After World War I, the company went into financial crisis and had to suspend passenger services in 1921 due to the economic downturn. The assets were bought by the streetcar company of the city of Hagen in 1927. The railway was then electrified, using 1200 V DC, and passenger and freight services were opened again. In 1954 freight services were suspended, and in 1963 the last passenger service was stopped.

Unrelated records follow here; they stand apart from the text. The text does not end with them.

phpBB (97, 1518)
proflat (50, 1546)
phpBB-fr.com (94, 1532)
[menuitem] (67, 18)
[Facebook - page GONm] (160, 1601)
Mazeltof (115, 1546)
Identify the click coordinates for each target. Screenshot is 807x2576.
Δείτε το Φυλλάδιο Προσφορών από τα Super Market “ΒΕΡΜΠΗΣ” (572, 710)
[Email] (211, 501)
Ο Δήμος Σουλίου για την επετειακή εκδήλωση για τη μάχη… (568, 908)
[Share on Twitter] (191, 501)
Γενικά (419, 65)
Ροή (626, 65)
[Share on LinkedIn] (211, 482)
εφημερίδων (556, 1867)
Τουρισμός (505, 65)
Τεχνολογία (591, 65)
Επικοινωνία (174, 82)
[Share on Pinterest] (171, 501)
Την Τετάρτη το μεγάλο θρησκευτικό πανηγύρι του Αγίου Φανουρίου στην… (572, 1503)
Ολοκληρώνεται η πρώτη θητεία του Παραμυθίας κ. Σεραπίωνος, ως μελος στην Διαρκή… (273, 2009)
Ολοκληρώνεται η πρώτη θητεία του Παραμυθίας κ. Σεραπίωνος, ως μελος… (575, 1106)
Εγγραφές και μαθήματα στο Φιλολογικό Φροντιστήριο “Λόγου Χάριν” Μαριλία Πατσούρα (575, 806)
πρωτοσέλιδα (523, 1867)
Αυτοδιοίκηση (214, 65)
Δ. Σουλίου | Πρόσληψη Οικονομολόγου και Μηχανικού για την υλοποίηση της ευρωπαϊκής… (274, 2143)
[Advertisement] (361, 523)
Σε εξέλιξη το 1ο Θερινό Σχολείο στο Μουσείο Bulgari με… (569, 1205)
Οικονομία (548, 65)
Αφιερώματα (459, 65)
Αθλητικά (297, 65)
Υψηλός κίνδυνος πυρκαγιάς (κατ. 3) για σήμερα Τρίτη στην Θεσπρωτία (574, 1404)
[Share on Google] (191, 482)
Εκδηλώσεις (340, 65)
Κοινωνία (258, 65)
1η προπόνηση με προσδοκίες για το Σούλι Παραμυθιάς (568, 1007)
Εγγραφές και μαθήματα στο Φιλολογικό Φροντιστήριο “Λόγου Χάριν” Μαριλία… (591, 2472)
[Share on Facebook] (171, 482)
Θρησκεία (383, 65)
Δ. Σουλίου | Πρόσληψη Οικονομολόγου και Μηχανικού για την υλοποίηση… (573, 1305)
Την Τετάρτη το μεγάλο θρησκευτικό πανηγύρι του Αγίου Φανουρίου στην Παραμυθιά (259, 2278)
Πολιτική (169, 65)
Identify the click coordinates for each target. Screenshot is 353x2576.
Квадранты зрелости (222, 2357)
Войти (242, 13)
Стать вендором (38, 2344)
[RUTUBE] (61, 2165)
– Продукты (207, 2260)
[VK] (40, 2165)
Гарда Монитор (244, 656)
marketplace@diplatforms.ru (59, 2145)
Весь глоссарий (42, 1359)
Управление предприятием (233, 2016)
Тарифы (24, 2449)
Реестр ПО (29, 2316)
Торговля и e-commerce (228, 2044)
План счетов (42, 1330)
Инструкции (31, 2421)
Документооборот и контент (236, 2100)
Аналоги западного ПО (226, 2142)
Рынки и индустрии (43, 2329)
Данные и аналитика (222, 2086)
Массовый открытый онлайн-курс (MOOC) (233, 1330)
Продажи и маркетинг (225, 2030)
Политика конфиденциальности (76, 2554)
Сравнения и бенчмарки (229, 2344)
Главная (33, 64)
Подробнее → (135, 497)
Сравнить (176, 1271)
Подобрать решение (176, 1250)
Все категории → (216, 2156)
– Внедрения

Today only the station at Breckerfeld, the viaduct below the Haspe dam, the locomotive shed and the transformer works at Hagen-Haspe by the shooting range are left. The trackbed is now largely used as a walking route and cycle path. The inclines do not exceed 3% at any point, so it is a very comfortable route for those cycling from the Ruhrgebiet into the Sauerland.

The route of the Kleinbahn was one of the most picturesque rural railway lines in Germany. It runs out of the narrow valley of the Hasperbach with a horseshoe curve near the Haspe Dam and a reversing station at Voerde onto the broad plateau of Breckerfeld, that dominates the surrounding area at a height of 350 m above sea level.